Our Blessed Lord, having thus asserted the divinity of his mission, and shewn that his judgment was just, next proceeded to inform them, that the Father himself bore witness to the truth of his mission. You surely cannot complain even if I should punish you for your unbelief, because you are, by your own laws, commanded to believe the testimony of two witnesses, that my mission is evidently true. The actions of my life, which are perfectly agreeable to the character of a messenger from heaven, bear sufficient witness of me, and the Father, by the
miracles he has enabled me to perform, beareth witness of me; ye are therefore altogether culpable in objecting to my mission. It is written in your law, that the testimony of two is true. I am one that bear witness of myself, and the Father that sent me, beareth witness of me. John viii. 17, 18.
Having said this, the Scribes and Pharisees asked our Lord where was the Father, the other witness to whom he appealed? In answer to this he told them, that their conduct sufficiently demonstrated that they were strangers both to him and his Father; for had they known who he was, they must have known who it was he called his Father. That had they been convinced he was the Messiah, they must also have been convinced that the Father was no other than that Omnipotent Being who created and upheld all things by the word of his power. Ye neither know me (said he) nor my Father; if ye had known me, ye should have known my Father also.
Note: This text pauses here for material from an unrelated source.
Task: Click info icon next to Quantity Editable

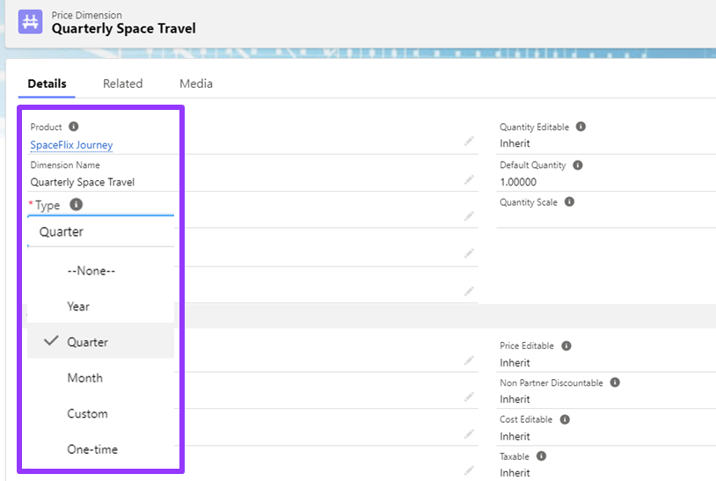Action: pos(581,127)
After our Lord had said thus much relative to his mission and co-equality with the Father, he proceeded to inform the people of the great abilities he had to give eternal life to his followers, and the necessity there was of believing in him, which he said would be more evident after his crucifixion; and thence taking occasion to expose the wickedness and degeneracy of those who sought to take away his life, and telling them how unlike to the behavior of the sons of Abraham (whom they boasted themselves to be) such causeless and inveterate malice was, he so provoked them with his severe reflections, and especially with the superiority which he claimed above Abraham, that they took up stones to cast at him; but our Lord, by a miraculous power, escaped their malice, and passing unhurt through the crowd, retired out of the temple.
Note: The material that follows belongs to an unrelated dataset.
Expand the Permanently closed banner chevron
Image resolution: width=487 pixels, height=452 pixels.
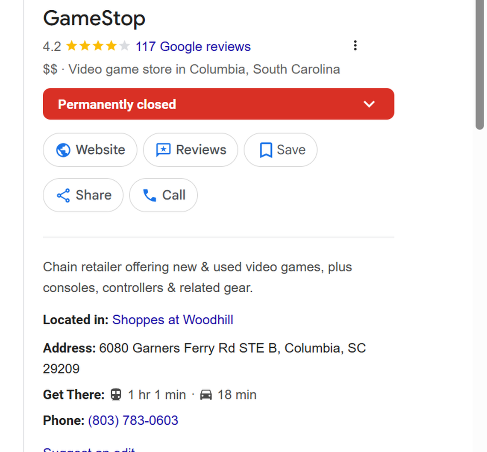pos(370,104)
Before our Lord left Jerusalem, the seventy disciples, whom he had sent to preach the Gospel, returned from their journey, and ministry, greatly rejoicing, because the very devils, by virtue of his name, had been subjected to them. Lord (said they with extacy) even the devils are subject unto us, through thy name! Upon this our Lord promised them still greater success, and invested them
with power to tread upon the most venomous beasts, and all the malignant instruments of Satan, without the least hurt to themselves. He at the same time gave them assurance of a blessing which was more peculiarly theirs, viz. that their names were recorded in heaven; after which he broke out into a rapture of joy, glorifying God for having revealed the mysteries of the Gospel to the simple and ignorant, and more particularly to his disciples, who, by virtue of that revelation, enjoyed an happiness which many of the wise and great had in vain desired.
As soon as our Blessed Lord had finished his discourse with his disciples, a certain scribe, a doctor of the law, stood up, and asked him, what was necessary to be done for the attainment of that eternal life which he was so very liberal in promising to his followers. In answer to this our Lord remitted him to the law, turning his own weapons against himself. He asked him what was written in the law, of which he professed himself a teacher? The scribe answered, Thou shalt love the Lord thy God with all thy heart, and with all thy soul, and with all thy strength, and with all thy mind; and thy neighbor as thyself. To this our Lord replied, Thou hast answered right; this do, and thou shalt live. Perform these commands, and thou wilt fulfil the duties of an Israelite: for on these two commandments hang all the law and the prophets.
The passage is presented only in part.